Ce n'est pas tout à fait la femme présente dans ses rêves, mais elle s'en approche suffisamment pour être clairement identifiable (au moins aux yeux du lecteur de la Propédeutique) comme la Reine des Elfes. Certes, elle ne chevauche pas une licorne (mais une jument blanche portant une tache noire là où devrait se situer la corne) ; certes, elle n'est pas aussi effrayante qu'elle apparaissait dans les songes, mais elle est tout de même, et de loin, la plus belle créature qu'Alvin ait jamais vue. Et avec elle viennent deux solides gaillards aussi parfaits que des statues grecques, et identiques l'un à l'autre, manifestement jumeaux. La femme s'excuse d'avoir été surprise par l'orage et cherche refuge chez l'écrivain. Rapidement, elle aperçoit les manuscrits et les feuillette, puis prononce à leur sujet quelques paroles obscures et ambiguës. Alvin, dans ses délires, les interprète de la façon suivante.

S'il donne un titre à son œuvre, il aura accompli la Quête, et rendu à la Terre son Vrai Passé, justement le contenu de ce qu'il a écrit ; ce faisant, il permettra à la vraie magie d'exister de nouveau, magie que la Reine des Elfes a cachée de la face du monde. Car la magie était mal utilisée, représentait un réel danger, et empêchait l'humanité d'atteindre sa maturité. Alvin songe à l'ambiance sombre des derniers passages de son épopée, où les forces des Ténèbres semblent croître en puissance et ne sont peut-être que momentanément arrêtées. Il hésite face à l'importance suprême qu'il perçoit à son acte.

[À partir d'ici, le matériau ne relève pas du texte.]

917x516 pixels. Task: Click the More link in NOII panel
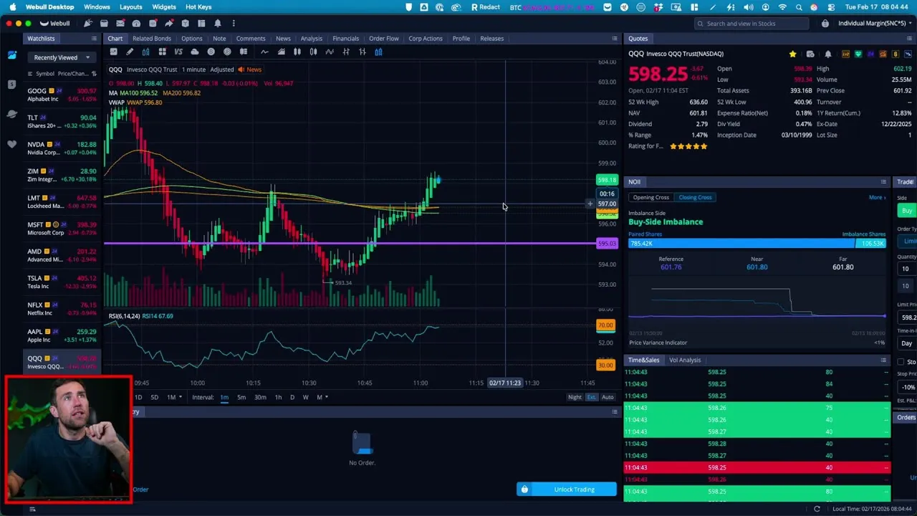point(877,197)
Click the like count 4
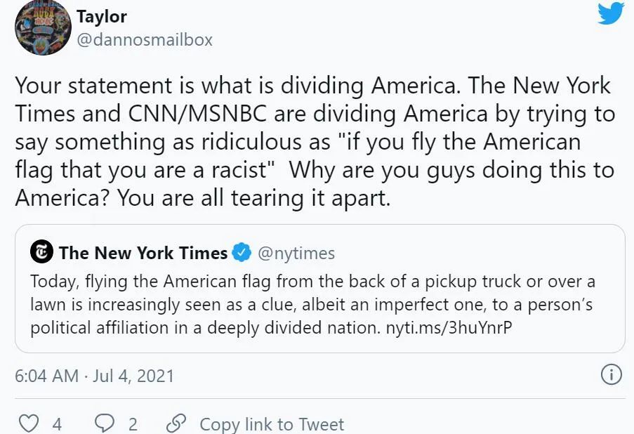The height and width of the screenshot is (434, 634). (x=57, y=424)
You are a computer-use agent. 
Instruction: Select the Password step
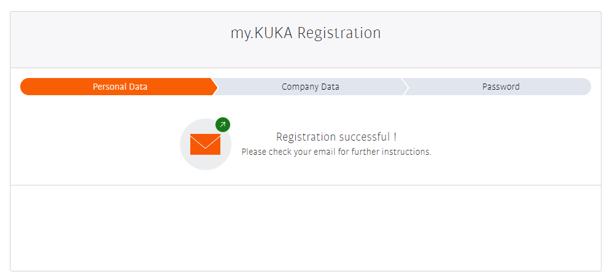click(x=500, y=87)
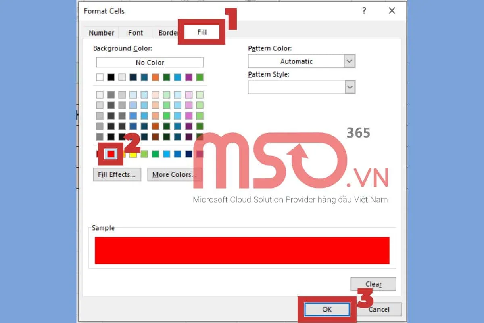
Task: Select the white swatch in theme colors row
Action: [100, 77]
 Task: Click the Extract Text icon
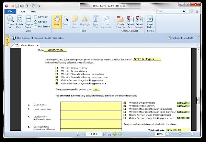130,22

La fin de la Propédeutique est rapide, presque trop abrupte. À l'aube, l'écrivain se lève et brûle la totalité de son manuscrit. Aussitôt, et en même temps que paraissent les premiers rayons du soleil, son esprit s'éclaircit : toute sa lucidité lui est rendue, et aucun regret de son geste ne l'a accompagnée. De la femme et des deux jeunes gens qui sont venus chez lui pendant la nuit il ne reste aucune trace, sinon un long et inexplicable cheveu roux sur un fauteuil qui prouve qu'il ne pouvait pas s'agir d'une hallucination. Le roman de Charlain se termine en précisant en trois phrases qu'Alvin s'est exilé au Japon (sans expliquer comment il en a trouvé les moyens) et y est décédé peu de temps après.

Note : Ce qui précède résume tout ce que je savais il y a quelques mois. Depuis, on m'a appris qu'il existe une nouvelle série de bandes dessinées (« mangas ») qui fait actuellement fureur au Japon ; intitulée très précisément « Sans Titre », elle doit comporter sept groupes de sept volumes (une longueur guère inhabituelle pour ce genre de série), plus un volume final de conclusion « Avec Titre » ; l'ensemble prétend être inspiré de l'œuvre posthume d'un certain « マルク アントニー アルヴィン » (transcription approximative de « Mark-Anthony Alvin »). Il y a là plus que ce qu'une coïncidence pourrait expliquer. Je suppose simplement que le roman de Charlain a inspiré d'autres créatifs.

Mais parfois je me demande, et au plus profond de moi j'espère secrètement une réponse en laquelle je n'ose croire : quel a été vraiment le choix d'Alvin?